Towards a first recognition of the role of nuclear power for hydrogen production in Europe
After a long struggle, the European Commission finally gave nuclear power its rightful place in producing low-carbon hydrogen. This is a very positive sign, as Brussels only wanted to consider the use of renewables to produce clean hydrogen.
Hydrogen has been the focus of attention in Brussels and of intense institutional negotiations for many months. The Commission, Member States, and MEPs have been debating and arguing about the best possible model to encourage the production and import of hydrogen – especially renewable hydrogen – to decarbonize sectors that are difficult to electrify, such as industry and heavy transport.
In recent days, key developments in the regulatory debates underway finally paved the way for greater recognition of the role of nuclear power in decarbonizing hydrogen production.
The long-awaited rules governing the production of renewable hydrogen were first adopted by the European Commission on February 13, after three years of intense negotiations.
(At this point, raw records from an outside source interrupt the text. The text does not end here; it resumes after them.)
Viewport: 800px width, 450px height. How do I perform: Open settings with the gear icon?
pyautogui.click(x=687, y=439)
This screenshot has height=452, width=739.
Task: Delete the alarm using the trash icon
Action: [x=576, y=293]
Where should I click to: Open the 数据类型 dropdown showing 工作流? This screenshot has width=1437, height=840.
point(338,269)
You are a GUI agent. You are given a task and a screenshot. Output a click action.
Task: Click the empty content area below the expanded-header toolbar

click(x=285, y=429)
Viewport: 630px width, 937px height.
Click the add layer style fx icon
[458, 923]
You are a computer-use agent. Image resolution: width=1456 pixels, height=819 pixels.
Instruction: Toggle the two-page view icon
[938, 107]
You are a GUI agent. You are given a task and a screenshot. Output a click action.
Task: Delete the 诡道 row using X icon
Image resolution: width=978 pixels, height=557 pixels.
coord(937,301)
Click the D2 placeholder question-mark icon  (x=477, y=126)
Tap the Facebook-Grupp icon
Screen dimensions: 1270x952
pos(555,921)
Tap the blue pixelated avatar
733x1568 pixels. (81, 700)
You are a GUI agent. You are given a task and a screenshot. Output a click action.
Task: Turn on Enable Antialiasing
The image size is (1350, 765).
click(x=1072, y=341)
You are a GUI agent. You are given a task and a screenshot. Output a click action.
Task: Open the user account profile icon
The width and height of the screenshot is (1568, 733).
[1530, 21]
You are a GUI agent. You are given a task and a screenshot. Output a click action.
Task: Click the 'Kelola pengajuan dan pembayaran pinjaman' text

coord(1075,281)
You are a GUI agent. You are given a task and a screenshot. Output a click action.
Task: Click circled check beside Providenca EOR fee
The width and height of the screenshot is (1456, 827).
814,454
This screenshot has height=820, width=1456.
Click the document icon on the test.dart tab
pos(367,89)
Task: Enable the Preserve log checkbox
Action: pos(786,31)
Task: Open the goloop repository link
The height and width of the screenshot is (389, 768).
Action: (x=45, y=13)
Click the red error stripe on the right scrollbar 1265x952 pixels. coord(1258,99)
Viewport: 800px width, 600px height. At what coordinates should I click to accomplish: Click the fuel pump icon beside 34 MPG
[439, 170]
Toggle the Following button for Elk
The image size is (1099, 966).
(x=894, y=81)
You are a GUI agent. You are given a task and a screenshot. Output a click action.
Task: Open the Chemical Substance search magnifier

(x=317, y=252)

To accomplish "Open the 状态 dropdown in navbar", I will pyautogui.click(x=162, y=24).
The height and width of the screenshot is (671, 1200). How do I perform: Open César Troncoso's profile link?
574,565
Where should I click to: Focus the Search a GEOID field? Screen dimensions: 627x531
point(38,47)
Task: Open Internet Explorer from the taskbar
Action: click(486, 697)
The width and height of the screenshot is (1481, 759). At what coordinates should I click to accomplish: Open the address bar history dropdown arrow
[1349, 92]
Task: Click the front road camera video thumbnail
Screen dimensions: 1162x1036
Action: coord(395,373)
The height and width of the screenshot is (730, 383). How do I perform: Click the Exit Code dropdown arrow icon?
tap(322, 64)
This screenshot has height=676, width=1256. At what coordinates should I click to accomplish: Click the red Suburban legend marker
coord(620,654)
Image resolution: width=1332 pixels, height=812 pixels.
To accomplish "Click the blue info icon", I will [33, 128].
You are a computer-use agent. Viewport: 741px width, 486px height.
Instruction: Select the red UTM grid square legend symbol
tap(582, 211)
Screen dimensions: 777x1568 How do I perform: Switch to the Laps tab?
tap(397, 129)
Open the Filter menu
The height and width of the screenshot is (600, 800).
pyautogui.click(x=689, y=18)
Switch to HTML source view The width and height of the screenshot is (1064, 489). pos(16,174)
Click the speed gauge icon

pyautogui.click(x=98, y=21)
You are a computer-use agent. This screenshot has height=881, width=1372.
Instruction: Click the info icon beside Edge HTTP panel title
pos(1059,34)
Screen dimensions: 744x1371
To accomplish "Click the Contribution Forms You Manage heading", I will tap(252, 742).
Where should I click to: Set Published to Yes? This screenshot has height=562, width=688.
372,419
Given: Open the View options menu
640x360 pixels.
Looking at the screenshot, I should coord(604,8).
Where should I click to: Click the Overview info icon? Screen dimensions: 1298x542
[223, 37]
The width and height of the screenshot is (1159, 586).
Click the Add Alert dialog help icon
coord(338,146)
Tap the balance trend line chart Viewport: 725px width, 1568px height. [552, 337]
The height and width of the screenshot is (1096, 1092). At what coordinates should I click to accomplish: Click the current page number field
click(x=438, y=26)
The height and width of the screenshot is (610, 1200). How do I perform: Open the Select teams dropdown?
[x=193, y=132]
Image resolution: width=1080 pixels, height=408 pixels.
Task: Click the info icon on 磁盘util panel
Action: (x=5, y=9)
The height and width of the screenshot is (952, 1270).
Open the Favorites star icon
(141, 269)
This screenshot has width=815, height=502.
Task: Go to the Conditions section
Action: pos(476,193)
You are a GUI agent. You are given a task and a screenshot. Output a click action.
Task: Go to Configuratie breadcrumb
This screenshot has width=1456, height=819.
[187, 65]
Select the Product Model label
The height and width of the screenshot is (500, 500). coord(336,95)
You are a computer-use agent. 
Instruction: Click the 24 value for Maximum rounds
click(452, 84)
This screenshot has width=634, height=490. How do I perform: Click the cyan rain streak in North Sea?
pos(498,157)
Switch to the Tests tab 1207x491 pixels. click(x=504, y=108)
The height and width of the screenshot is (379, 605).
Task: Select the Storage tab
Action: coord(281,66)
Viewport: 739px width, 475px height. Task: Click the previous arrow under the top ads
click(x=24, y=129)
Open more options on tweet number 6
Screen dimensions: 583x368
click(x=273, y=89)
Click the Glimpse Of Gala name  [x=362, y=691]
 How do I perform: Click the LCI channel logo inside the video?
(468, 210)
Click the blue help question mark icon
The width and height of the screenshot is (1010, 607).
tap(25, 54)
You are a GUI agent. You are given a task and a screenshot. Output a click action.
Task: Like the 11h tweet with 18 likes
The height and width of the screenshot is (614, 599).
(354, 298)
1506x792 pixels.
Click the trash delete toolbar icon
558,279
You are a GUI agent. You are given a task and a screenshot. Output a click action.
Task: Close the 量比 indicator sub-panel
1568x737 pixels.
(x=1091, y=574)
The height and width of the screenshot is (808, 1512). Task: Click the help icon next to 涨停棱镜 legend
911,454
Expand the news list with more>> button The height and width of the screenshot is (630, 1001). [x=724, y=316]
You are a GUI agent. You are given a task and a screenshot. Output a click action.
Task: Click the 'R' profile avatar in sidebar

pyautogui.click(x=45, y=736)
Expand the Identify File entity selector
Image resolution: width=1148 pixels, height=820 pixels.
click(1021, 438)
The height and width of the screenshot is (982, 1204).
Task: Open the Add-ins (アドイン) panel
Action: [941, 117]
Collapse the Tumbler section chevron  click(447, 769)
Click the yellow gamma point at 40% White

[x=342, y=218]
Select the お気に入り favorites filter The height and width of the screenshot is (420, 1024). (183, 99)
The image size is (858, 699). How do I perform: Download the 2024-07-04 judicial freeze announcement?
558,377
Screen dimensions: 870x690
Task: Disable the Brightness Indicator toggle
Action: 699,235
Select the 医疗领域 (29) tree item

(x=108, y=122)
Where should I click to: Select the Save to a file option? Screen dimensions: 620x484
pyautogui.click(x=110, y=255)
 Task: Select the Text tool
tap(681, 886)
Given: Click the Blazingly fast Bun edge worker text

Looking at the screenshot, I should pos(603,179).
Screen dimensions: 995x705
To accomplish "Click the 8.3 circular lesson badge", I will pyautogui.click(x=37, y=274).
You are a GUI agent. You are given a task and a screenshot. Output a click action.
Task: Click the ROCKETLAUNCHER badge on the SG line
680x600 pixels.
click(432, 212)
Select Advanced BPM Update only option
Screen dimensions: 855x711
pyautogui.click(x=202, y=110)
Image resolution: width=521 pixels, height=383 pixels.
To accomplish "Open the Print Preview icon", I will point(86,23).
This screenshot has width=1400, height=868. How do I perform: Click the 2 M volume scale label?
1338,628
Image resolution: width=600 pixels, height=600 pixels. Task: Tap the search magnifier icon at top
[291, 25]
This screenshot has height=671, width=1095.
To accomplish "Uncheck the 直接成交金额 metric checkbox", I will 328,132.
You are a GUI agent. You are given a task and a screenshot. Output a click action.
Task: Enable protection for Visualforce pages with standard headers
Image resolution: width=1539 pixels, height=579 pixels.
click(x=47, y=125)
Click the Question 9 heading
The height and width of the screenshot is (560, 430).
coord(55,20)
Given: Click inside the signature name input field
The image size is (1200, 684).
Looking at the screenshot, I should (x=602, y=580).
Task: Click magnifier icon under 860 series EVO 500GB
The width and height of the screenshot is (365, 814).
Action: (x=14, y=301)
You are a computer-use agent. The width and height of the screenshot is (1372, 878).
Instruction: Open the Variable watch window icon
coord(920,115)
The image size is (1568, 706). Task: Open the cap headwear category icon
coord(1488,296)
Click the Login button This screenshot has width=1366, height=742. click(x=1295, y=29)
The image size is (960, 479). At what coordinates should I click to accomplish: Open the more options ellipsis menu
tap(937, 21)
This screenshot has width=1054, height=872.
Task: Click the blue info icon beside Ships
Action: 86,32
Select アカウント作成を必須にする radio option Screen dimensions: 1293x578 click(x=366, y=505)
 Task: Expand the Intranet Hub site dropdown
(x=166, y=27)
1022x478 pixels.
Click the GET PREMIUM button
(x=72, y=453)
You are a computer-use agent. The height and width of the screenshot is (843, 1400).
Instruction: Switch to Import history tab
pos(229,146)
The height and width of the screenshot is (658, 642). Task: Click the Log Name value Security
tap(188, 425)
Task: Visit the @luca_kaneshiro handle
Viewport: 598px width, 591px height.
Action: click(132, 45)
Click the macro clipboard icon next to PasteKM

The principle is simple, but the technical details are less so: to produce renewable hydrogen by electrolysis, the electricity that feeds an electrolyzer – either through a physical or virtual connection (Power Purchase Agreements) – must be supplied by new hydroelectric, solar, or wind power capacity operating in the same geographical area, and in a synchronous manner. This temporal correlation will initially be monthly in a transitional phase until 2030 before moving to hourly.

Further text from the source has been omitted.